───── Exercise inputs
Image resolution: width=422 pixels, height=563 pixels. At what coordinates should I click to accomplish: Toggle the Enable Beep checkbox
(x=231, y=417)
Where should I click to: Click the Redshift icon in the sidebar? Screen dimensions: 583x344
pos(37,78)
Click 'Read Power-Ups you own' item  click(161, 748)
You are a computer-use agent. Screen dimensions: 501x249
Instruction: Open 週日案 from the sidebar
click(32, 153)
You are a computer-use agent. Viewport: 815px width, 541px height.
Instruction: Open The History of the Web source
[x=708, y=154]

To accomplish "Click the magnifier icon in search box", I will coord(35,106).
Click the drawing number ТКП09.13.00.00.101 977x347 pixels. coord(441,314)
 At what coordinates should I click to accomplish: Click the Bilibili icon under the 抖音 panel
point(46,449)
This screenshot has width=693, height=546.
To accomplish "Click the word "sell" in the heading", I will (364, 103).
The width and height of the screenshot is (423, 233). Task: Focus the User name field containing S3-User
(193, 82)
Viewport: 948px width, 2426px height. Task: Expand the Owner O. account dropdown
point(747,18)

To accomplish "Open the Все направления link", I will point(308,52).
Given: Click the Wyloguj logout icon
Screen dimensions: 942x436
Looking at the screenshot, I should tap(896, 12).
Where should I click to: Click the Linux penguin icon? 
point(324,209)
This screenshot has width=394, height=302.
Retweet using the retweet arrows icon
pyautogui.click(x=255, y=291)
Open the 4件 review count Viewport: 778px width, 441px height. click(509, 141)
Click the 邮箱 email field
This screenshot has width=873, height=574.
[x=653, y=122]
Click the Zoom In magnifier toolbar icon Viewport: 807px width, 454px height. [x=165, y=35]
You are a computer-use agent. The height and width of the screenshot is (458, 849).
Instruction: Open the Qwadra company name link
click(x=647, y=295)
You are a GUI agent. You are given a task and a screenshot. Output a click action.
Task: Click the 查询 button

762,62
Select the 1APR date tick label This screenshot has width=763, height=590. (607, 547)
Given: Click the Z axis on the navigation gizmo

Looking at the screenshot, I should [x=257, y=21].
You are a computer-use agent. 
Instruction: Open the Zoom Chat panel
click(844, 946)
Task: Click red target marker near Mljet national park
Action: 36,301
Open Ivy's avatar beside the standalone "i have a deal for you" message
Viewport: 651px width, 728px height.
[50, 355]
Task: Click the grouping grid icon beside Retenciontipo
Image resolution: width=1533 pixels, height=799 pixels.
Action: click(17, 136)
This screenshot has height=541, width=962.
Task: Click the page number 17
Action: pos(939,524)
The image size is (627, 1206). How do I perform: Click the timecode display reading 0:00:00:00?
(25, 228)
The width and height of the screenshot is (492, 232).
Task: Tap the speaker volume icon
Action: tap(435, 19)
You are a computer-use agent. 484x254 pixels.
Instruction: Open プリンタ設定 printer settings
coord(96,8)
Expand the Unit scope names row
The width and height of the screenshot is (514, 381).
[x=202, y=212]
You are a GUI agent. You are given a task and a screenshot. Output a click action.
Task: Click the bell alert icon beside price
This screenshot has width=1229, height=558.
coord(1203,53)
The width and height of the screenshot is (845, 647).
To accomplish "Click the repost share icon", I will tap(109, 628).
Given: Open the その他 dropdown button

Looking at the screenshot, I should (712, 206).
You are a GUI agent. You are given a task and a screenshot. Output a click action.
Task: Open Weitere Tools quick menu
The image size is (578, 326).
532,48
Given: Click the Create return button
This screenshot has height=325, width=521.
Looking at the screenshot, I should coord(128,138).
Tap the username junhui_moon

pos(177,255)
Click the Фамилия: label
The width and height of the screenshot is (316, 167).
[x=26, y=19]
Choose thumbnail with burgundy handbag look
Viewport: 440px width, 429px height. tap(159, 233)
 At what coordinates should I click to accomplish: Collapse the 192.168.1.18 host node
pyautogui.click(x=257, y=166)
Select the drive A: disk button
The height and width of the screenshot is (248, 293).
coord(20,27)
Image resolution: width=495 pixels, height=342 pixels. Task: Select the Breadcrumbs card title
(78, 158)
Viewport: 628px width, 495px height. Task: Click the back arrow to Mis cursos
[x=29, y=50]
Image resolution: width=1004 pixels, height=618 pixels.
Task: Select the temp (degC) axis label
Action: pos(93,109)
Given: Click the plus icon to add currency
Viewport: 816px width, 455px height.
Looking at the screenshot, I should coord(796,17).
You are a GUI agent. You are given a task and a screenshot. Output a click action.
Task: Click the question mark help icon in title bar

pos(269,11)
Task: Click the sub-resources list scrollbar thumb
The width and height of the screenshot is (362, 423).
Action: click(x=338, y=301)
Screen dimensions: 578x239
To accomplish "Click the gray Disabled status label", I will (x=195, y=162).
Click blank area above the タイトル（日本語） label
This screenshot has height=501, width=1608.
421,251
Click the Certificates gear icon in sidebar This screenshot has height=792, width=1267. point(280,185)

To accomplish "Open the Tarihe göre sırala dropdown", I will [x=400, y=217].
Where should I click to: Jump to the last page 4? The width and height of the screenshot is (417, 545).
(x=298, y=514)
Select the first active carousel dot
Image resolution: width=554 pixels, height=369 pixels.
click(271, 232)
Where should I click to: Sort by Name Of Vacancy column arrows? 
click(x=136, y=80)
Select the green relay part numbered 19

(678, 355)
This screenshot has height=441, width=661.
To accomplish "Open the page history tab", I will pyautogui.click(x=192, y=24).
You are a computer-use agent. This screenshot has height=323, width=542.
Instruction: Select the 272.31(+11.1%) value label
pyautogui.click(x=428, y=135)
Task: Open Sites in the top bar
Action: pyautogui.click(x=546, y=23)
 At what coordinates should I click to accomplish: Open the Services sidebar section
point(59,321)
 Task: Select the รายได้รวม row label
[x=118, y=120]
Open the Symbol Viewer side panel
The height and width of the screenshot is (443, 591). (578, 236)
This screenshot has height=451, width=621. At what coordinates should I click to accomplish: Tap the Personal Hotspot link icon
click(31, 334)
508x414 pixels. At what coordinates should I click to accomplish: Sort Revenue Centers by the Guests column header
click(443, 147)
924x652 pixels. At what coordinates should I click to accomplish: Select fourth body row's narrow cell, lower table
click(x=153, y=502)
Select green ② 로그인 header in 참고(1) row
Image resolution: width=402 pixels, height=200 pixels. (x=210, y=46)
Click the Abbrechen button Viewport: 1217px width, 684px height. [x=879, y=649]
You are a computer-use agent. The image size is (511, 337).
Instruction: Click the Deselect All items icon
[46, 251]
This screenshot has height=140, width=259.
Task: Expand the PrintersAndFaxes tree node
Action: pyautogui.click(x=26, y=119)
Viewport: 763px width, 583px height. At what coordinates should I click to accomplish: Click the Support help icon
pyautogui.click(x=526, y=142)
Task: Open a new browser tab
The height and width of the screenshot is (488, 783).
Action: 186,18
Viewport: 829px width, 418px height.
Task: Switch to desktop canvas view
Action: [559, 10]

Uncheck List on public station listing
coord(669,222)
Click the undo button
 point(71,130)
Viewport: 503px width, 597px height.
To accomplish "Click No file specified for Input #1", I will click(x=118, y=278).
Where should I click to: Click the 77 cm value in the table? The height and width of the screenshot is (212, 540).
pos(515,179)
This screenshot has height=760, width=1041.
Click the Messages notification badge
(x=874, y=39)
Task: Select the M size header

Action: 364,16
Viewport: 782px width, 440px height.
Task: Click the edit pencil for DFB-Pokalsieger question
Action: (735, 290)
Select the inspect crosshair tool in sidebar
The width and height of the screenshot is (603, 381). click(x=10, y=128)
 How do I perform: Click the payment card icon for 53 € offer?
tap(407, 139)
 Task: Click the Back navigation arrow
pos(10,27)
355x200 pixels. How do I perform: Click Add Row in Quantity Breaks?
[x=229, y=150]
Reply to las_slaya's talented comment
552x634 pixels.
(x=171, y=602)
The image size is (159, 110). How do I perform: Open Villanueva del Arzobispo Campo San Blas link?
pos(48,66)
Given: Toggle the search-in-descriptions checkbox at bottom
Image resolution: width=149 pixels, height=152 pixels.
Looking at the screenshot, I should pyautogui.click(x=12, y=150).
──────────
◆ Assigned task: The answer must be a single number: how many lines in the data above contain the string "search".

◆ Finished task: 2